Apple first added WebAuthn support to Safari in a December Technology Preview release. At the time the browser's implementation was limited strictly to USB, even though WebAuthn should also support Bluetooth and NFC.

One USB key maker, Yubico, has been working on a Lightning product for iPhones and iPads. It already has MFi certification from Apple, but the project is still in private testing among third-party developers.

10 Comments

dewme 5739 comments · 10 Years

About 5 years ago

Using your iPhone with its built in TouchID or FaceID as the key would be a natural fit.

seanismorris 1624 comments · 8 Years

About 5 years ago

dewme said:

Using your iPhone with its built in TouchID or FaceID as the key would be a natural fit.

Yep. We’re getting to the point that passwords will no longer be used.

When Apple realeased TouchID they were ahead of the game. Currently it’s just used to authenticate Apple logins, but using biometrics to log in directly to websites is exciting.
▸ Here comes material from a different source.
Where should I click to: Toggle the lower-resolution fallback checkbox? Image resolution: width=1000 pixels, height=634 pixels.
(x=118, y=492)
Apple’s Keychain (password managers) was better than the alternative, but this is better still.

Hopefully, this leads to more users using 2FA (or multfactor authentication). So, you could use your biometric scan to log into your banking site, then your pin (saved in Keychain) for extra protection. In that method you’d use biometrics twice. But, you could use any variation.

Here’s one interesting scenario:
You have a new IPhone XS. The phone is set up to use FaceID for yourself and your child (spouse, girlfriend, dog, etc) so both individuals can use the phone.
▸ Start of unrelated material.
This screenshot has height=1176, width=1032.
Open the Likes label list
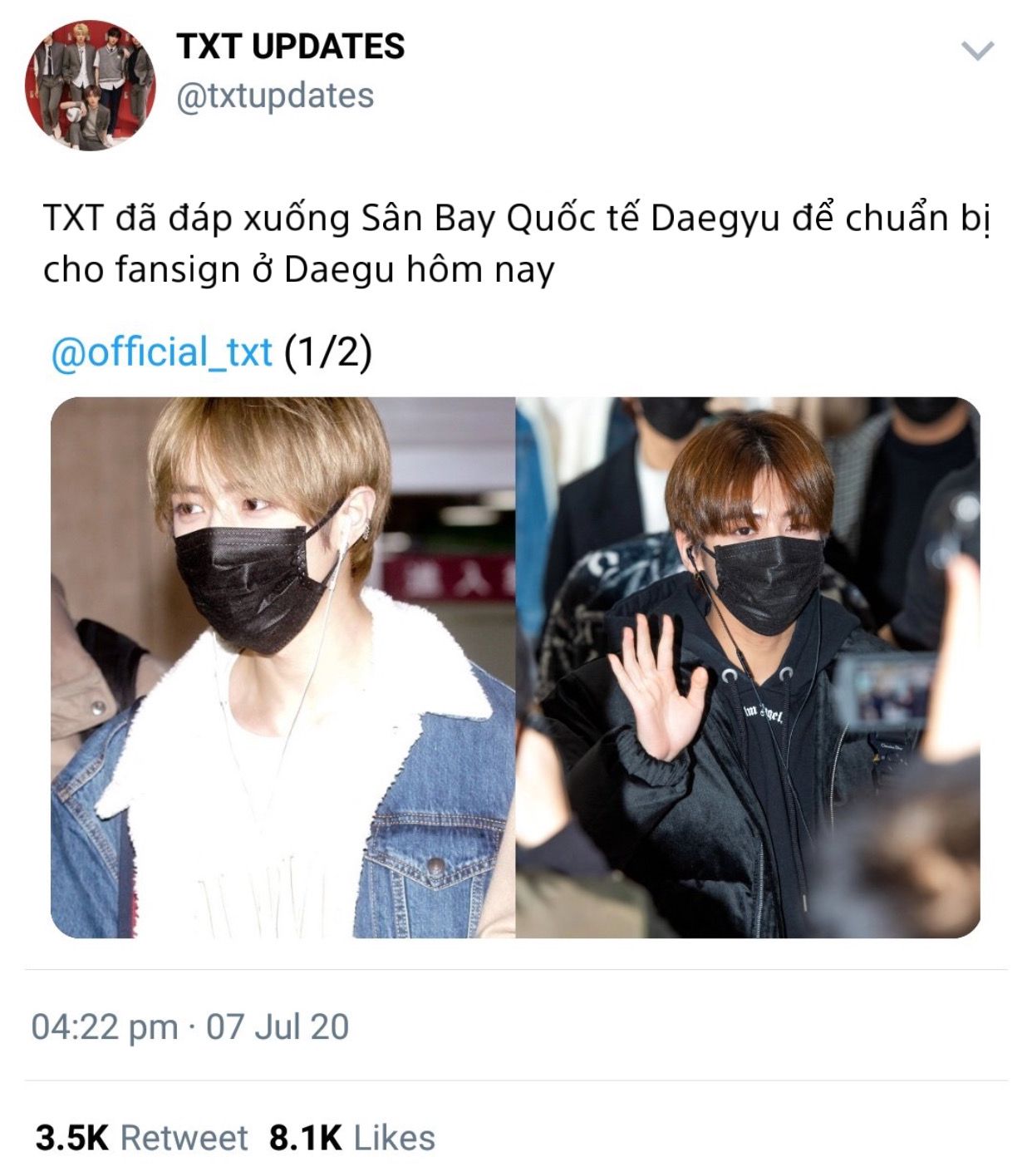click(395, 1138)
Previously, I believe both people would have access to all your credentials saved in Keychain (because it’s accessed with FaceID). That’s a big problem...

With WebAuthn that’s not the case. Worst case, they’d have access to your pins saved in Keychain, and wouldn’t have access to (for example) your banking site which requires your biometrics scan at the time of login.
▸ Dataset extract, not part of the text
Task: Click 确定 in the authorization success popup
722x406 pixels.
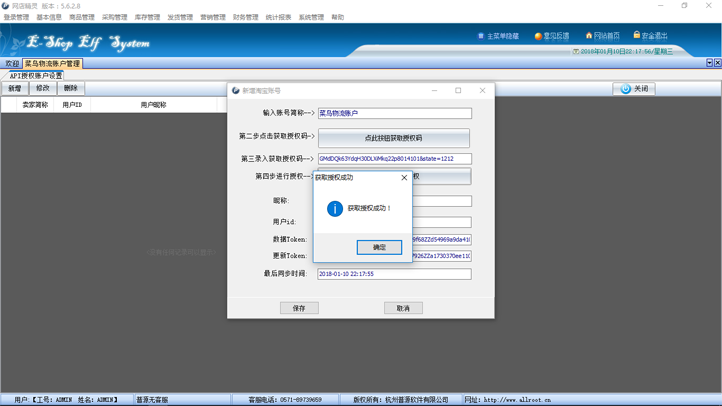Action: coord(379,247)
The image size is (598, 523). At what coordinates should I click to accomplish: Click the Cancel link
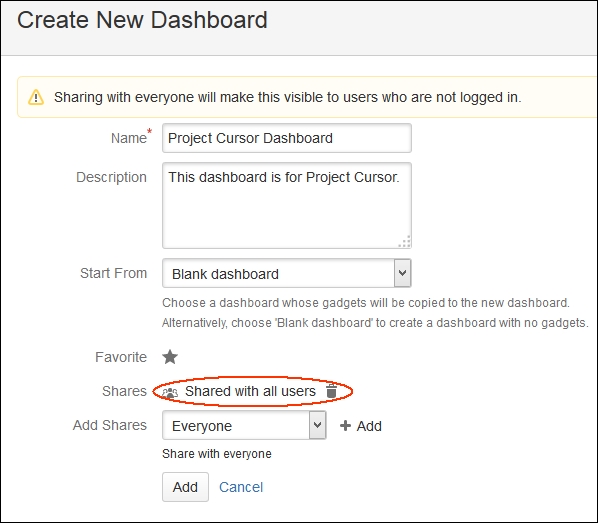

melgross 33607 comments · 20 Years

About 5 years ago

Well, they seem to be talking about an external hardware device, like the old USB keys we used to get with expensive software, years ago. So this is a bit confusing. If we could use Touch ID or Face ID, then why have these things too? And, would they need to be used each time? If so, that’s a major pain. Would we have to carry them with us everywhere we go? What if we lose it, or forget it?

macplusplus 2116 comments · 9 Years

About 5 years ago

dewme said:

Using your iPhone with its built in TouchID or FaceID as the key would be a natural fit.

This is different: the corporation or institution gives you a hardware key to login to their web site or mobile application. This hardware key may also be your digital signature that represents you before the law. Touch ID and Face ID may only act as the access password to those hardware keys as an additional layer of security.

Most of those gadgets have outdated libraries and require Java. Web Authn may be a solution to that.

It is possible to use your iPhone to trigger your digital certificate provided that your carrier maintains that certificate for you and runs a SIM application on your iPhone you’ll use to sign. The carrier must also provide a “mobile signing” infrastructure to involved institutions. Again in this case Face ID and Touch ID act only indirectly as access passwords to that “phone with SIM with mobile signature”.